▶ **What you will do**
Reproduce, from the lines below, exactly the stretch that begins at the line containing "For every named" and ends at the line containing "Downloads (806, 185)", both included.

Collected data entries
::::::
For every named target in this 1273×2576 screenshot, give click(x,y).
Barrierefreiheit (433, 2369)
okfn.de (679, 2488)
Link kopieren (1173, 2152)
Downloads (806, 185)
::::::
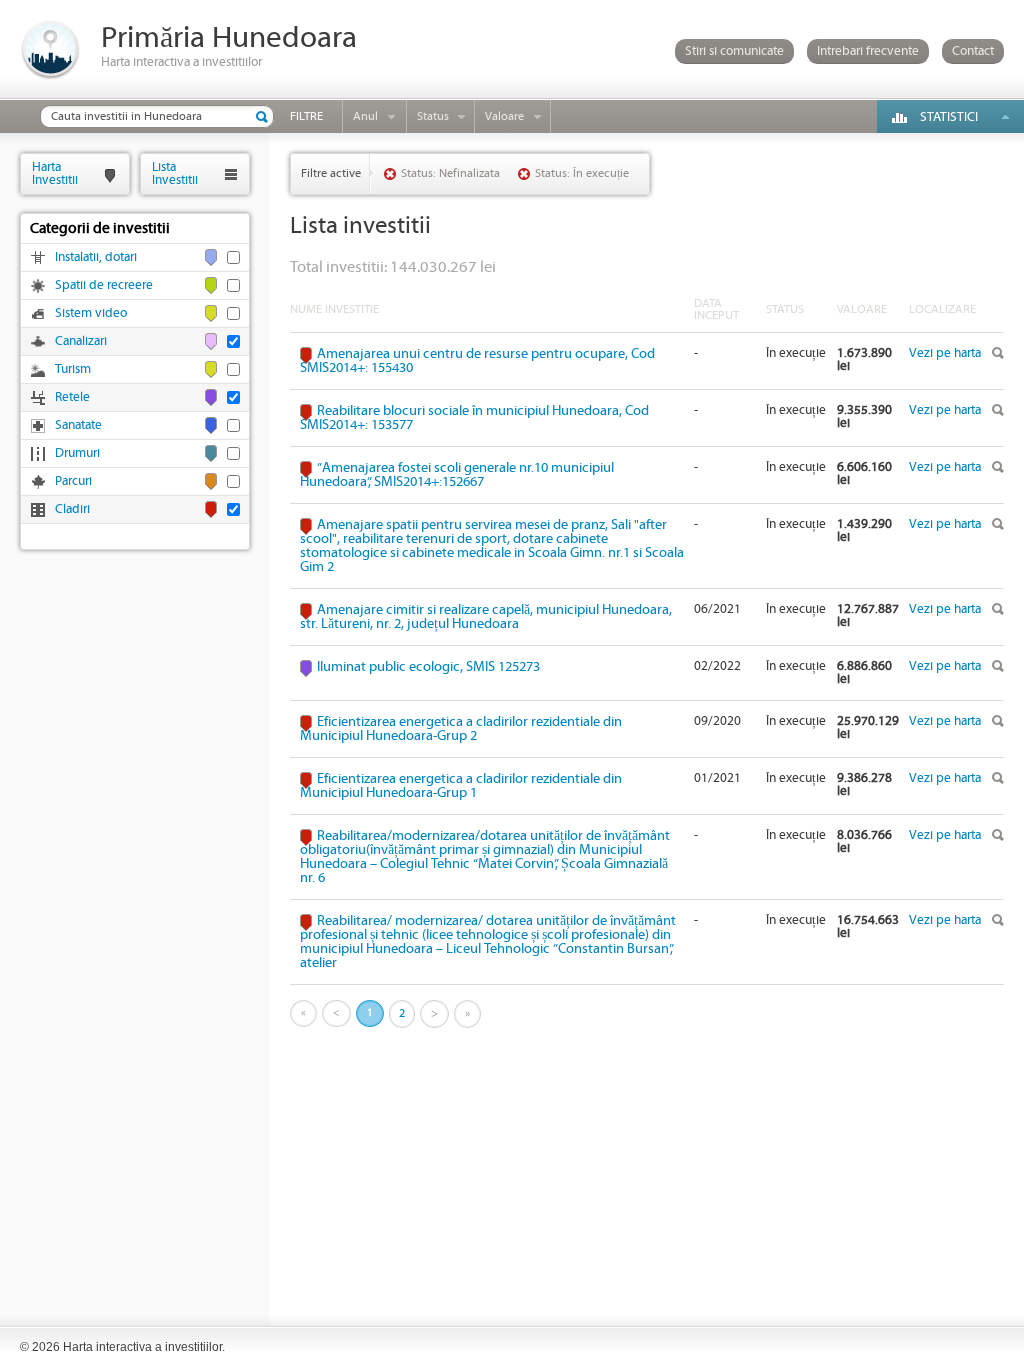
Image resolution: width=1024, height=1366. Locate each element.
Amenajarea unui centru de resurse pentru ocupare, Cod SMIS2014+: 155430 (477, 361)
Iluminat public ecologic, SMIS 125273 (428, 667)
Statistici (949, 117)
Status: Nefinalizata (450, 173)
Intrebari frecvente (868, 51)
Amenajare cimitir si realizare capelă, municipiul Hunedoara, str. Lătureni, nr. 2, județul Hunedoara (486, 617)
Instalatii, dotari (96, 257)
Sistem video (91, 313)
::::::
▶ **Task solution**
For every named target in this 1273×2576 screenshot, give click(x,y).
Barrierefreiheit (433, 2369)
okfn.de (679, 2488)
Link kopieren (1173, 2152)
Downloads (806, 185)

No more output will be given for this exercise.